Paolo Sarpi, il frate che osò sfidare il Vaticano

Martedì 4 Settembre 2018 di Alberto Toso Fei
Paolo Sarpi, il frate che osò sfidare il Vaticano
Giovanni Battista della Porta lo definì “splendore ed ornamento non solo della città di Venezia e dell'Italia, ma di tutto il mondo”. Galileo Galilei – che gli era amico e ne ricevette preziosissimi consigli nella realizzazione del suo telescopio non esitò a dire: “Paolo de' Servi... del quale posso senza iperbole alcuna affermare che niuno l'avanza in Europa in cognizione di queste scienze”. Altri lo definirono “il più grande dei veneziani” e “la Fenice del suo tempo”. Oggi fra Paolo Sarpi è ricordato soprattutto per la sua difesa strenua delle ragioni della Serenissima contro l'interdetto papale del 1606, al quale Venezia – per bocca sua – rispose che mentre le questioni spirituali dovevano essere demandate al papa, quelle temporali spettavano ai governi.



Il dissapore, in realtà, covava sotterraneo da tempo: sebbene dichiaratamente cattolica e assolutamente fedele al “suo” san Marco, Venezia mantenne sempre un fortissimo grado di autonomia dalle gerarchie vaticane e dai vincoli imposti dalla chiesa. Una indipendenza mal tollerata da Roma, che approdò alla rottura: alcune leggi della Repubblica circa i beni ecclesiastici, e il fatto che due preti – rei di delitti comuni – furono processati dal Consiglio dei Dieci secondo le leggi dello Stato (malgrado le proteste del nunzio perché venissero rimessi al giudizio del foro ecclesiastico) diedero al Paolo V il pretesto per lanciare, nell’aprile del 1606, l’interdetto.

Decisa a non subire alcuna menomazione in materia di leggi, Venezia aveva risposto per bocca del suo doge Leonardo Donà che, nata in libertà, non intendeva render conto a nessuno nelle cose temporali, riconoscendo come unico suo superiore il Signore Iddio. In città fu vietata la pubblicazione delle bolle pontificie, fu ordinato che in tutto il dominio le chiese rimanessero aperte e furono banditi quegli ordini religiosi – come i Gesuiti – che si rifiutarono di obbedire. In pari tempo, il governo veneziano si professò rispettoso verso la fede cattolica, affermando – con il sostegno del frate – che l’ossequio alla dottrina religiosa non poteva essere in contrasto con le leggi dello Stato.
..............................
DA SVOLGERE
1. Elenca i provvedimenti che, secondo il testo su Paolo Sarpi, furono presi in città e nel dominio veneziano dopo la risposta del doge Leonardo Donà.
2. Stabilisci se le seguenti affermazioni concordano con il testo su Paolo Sarpi. Per ciascuna rispondi sì o no e cita le parole del testo che lo dimostrano.
(a) L'interdetto fu lanciato nell'aprile del 1606.
(b) I due preti accusati di delitti comuni furono giudicati dal foro ecclesiastico.
(c) Galileo Galilei era amico di Sarpi.
3. Trascrivi dal testo su Paolo Sarpi il passo che va da “Il dissapore, in” fino a “nell’aprile del 1606, l’interdetto.”, incluso quest'ultimo.
..............................
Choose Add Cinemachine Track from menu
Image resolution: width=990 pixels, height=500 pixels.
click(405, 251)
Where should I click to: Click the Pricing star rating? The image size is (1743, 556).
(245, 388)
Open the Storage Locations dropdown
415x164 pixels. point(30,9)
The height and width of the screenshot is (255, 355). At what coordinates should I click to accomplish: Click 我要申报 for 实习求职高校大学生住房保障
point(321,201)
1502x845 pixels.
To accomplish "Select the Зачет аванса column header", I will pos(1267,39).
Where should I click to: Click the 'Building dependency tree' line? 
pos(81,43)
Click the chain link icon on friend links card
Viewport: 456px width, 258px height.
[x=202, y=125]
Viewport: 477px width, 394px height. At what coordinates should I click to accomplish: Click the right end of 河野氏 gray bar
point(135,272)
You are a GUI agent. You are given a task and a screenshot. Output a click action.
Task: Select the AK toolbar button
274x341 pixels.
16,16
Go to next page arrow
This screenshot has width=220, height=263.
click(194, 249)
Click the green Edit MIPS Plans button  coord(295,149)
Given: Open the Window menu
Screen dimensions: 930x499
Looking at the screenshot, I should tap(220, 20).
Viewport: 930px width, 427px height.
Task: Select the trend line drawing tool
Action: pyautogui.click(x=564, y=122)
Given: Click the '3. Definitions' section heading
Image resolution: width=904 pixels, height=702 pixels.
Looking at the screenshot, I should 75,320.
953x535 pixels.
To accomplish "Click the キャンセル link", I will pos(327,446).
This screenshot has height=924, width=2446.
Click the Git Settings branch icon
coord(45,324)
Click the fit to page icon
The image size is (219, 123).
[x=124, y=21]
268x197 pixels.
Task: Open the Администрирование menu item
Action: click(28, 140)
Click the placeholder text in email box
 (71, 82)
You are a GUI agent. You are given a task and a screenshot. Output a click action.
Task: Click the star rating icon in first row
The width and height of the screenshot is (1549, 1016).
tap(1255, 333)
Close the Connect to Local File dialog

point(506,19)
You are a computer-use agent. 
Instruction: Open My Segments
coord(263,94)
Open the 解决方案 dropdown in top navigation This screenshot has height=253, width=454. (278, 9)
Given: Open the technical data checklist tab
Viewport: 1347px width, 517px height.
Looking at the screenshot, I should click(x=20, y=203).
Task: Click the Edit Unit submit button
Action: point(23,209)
..............................
SOLUZIONI
1.
- Fu vietata la pubblicazione delle bolle pontificie.
- Fu ordinato che in tutto il dominio le chiese rimanessero aperte.
- Furono banditi gli ordini religiosi che si rifiutarono di obbedire, come i Gesuiti.

2.
(a) Sì: “nell’aprile del 1606, l’interdetto”.
(b) No: “furono processati dal Consiglio dei Dieci secondo le leggi dello Stato”.
(c) Sì: “che gli era amico”.

3.
Il dissapore, in realtà, covava sotterraneo da tempo: sebbene dichiaratamente cattolica e assolutamente fedele al “suo” san Marco, Venezia mantenne sempre un fortissimo grado di autonomia dalle gerarchie vaticane e dai vincoli imposti dalla chiesa. Una indipendenza mal tollerata da Roma, che approdò alla rottura: alcune leggi della Repubblica circa i beni ecclesiastici, e il fatto che due preti – rei di delitti comuni – furono processati dal Consiglio dei Dieci secondo le leggi dello Stato (malgrado le proteste del nunzio perché venissero rimessi al giudizio del foro ecclesiastico) diedero al Paolo V il pretesto per lanciare, nell’aprile del 1606, l’interdetto.